What’s up my dear readers?
Today I want to tell you about a comic I picked up called Batman: The Dark Night Returns by Frank Miller. I have devoted myself to reading, analyzing, and scanning this comic, all for my English class, and since I have literal done little more than that this week, I thought I could post a little bit about it here. Though I’m not complaining, the comic itself is quite good and I enjoyed it each time I read it. It is a story separate from the main plot, and consists of one volume, which apparently has a sequel, which was made much later.
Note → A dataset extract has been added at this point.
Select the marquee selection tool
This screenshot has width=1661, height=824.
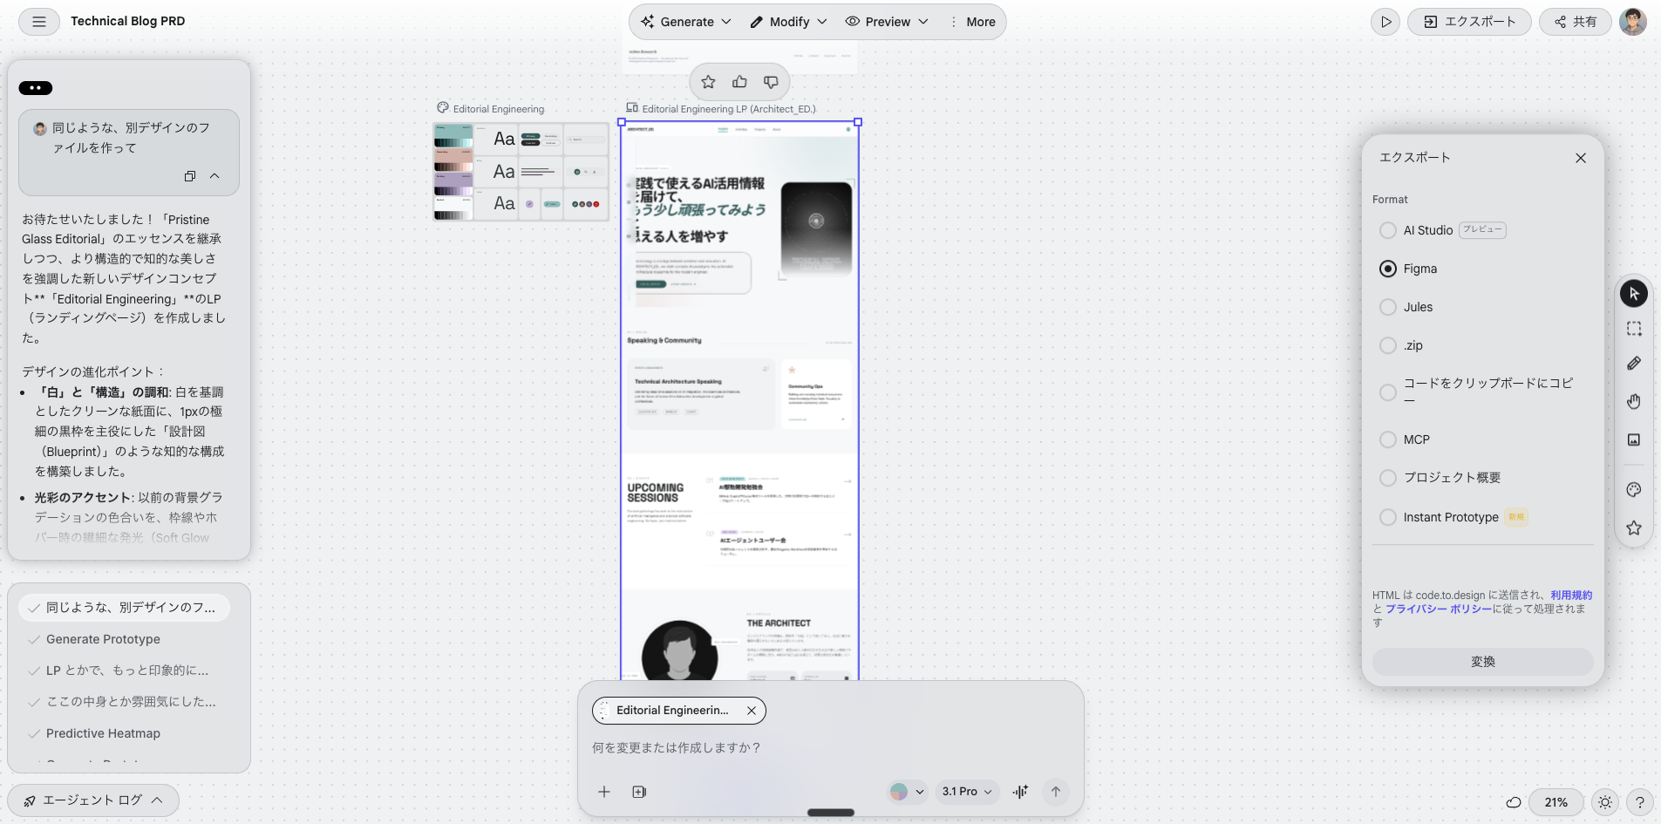pos(1633,329)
In this rendition, Bruce Wayne has given up on being Batman after the death of Jason, the Robin to come after Dick Grayson and the outlaw of superheroes (except Superman, who works for the government). Gotham streets are filled with crime and the emerging mutant gang, Commissioner Gordon is nearing the retiring age of 70. Two-Face has been under rehabilitation (just as the Joker) for 12 years, and is being prepared for release after a “full recovery of Harvey Dent.” After putting up with 10 years of doing nothing, Bruce Wayne can take it no more, once again donning the title Batman and entering a world where he is a criminal. Joining him is a new and female Robin, Carrie Kelley, a girl who saves him after he saves her and rebuilds Batman’s moral. Batman finishes what he left, disbanding the mutants and keeping Two-Face from blowing up the twin towers, as well as having a final battle with the Joker, breaking his no kill rule.
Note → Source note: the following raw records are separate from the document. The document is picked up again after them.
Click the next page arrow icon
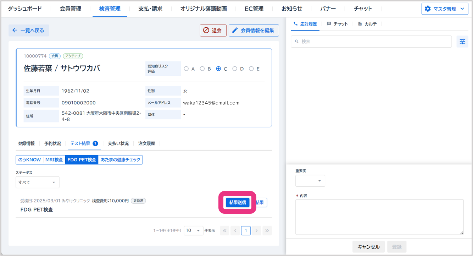This screenshot has width=473, height=256. coord(256,230)
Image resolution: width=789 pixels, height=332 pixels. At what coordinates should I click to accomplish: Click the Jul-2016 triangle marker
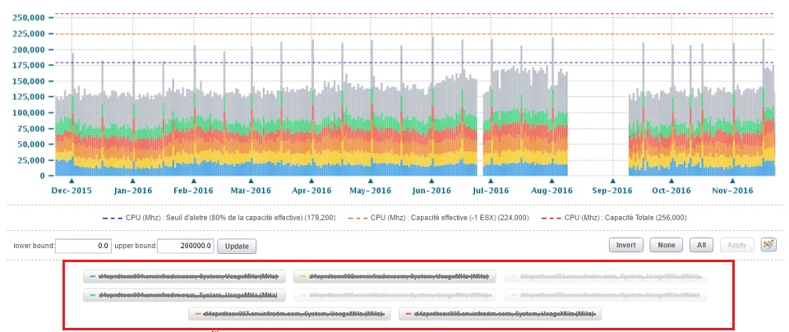[x=491, y=181]
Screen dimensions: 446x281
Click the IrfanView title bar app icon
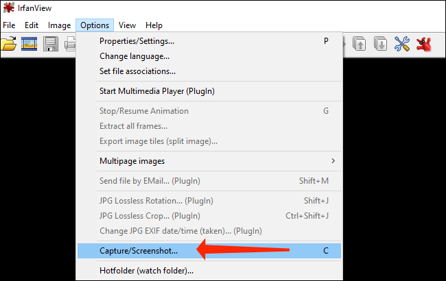pyautogui.click(x=8, y=8)
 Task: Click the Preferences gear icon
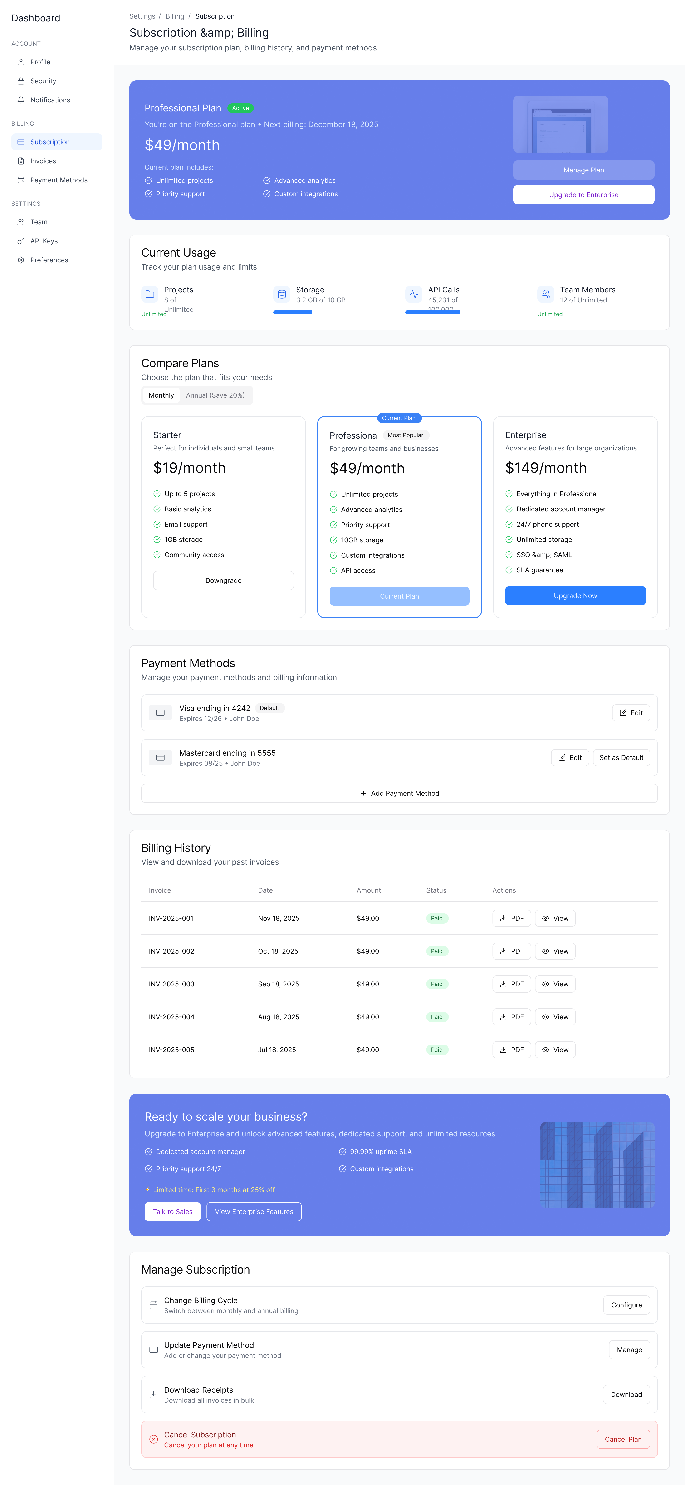[21, 260]
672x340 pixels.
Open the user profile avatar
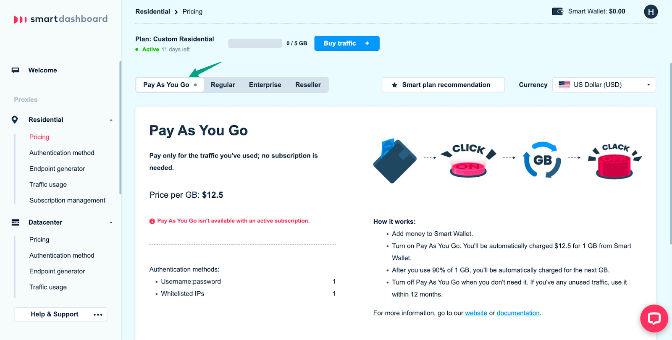(651, 12)
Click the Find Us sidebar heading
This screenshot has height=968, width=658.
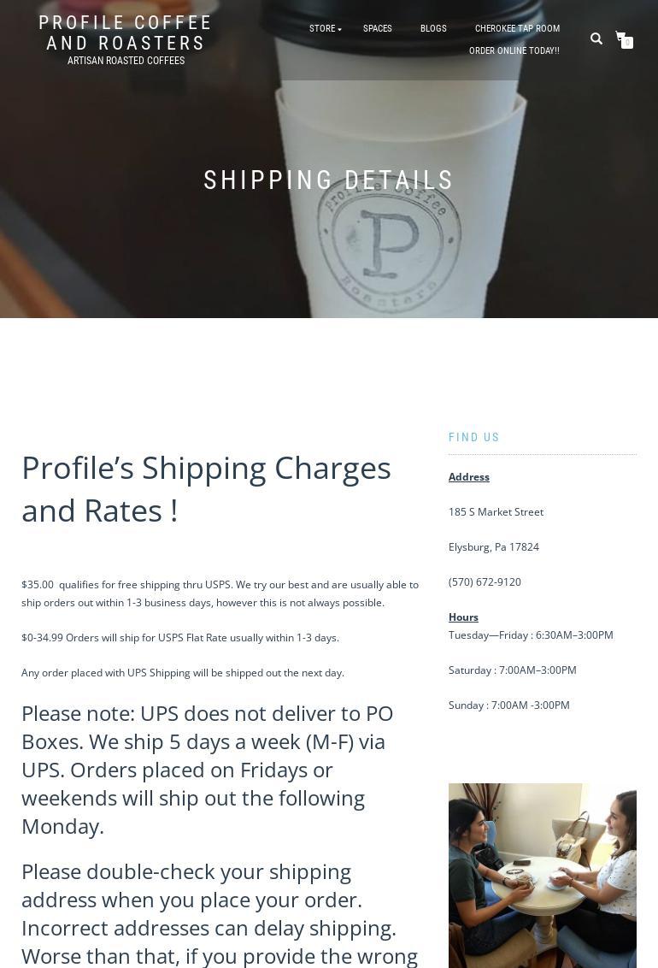point(474,437)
Well crafted, I was amazed by the pure Batman in this book, Bruce Wayne was truly conflicted, and I feel as though this explored the darker story of ‘what if Batman was gone?’ The exploration of this was done beautifully by Miller, who was truly able to capture the aspects of each character perfectly. Miller uses even the layout of the page to convey the state of Gotham, or the feelings of a certain character. His language use is beautiful; his art is fantastic, showing a true darkness of the comic itself. The plot itself is wonderful, all except for a random scene in which Batman fights Superman, which I feel would have been better done if it was another character instead, though I can understand why it was done.
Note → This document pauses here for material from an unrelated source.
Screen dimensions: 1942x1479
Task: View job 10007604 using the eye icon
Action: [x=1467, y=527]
Overall, this comic is so darn awesome, I don’t even comprehend how to put it in to words, I have found myself reading it several times over, it delivers a powerful message, not just one but many. In fact, I felt my emotions move quickly from place to place as I read, going from laughing to pure shock in an instant. It’s a smooth transition from page to page, which can be extremely submerging and allows this comic to truly be enjoyed. Even things like his choice to use duller colors on a majority of pages makes huge improvements to this book, and it truly shows when colors seem to get a little brighter at the end.
I would recommend this comic to every person on the planet (or at least any with some interest in Batman) and would require it for anyone who one day dreams of making comics themselves. Miller does an amazing job of balancing this comic perfectly, leaving the reader with a feeling of pure Batman and the dream of finding the Batman in themselves.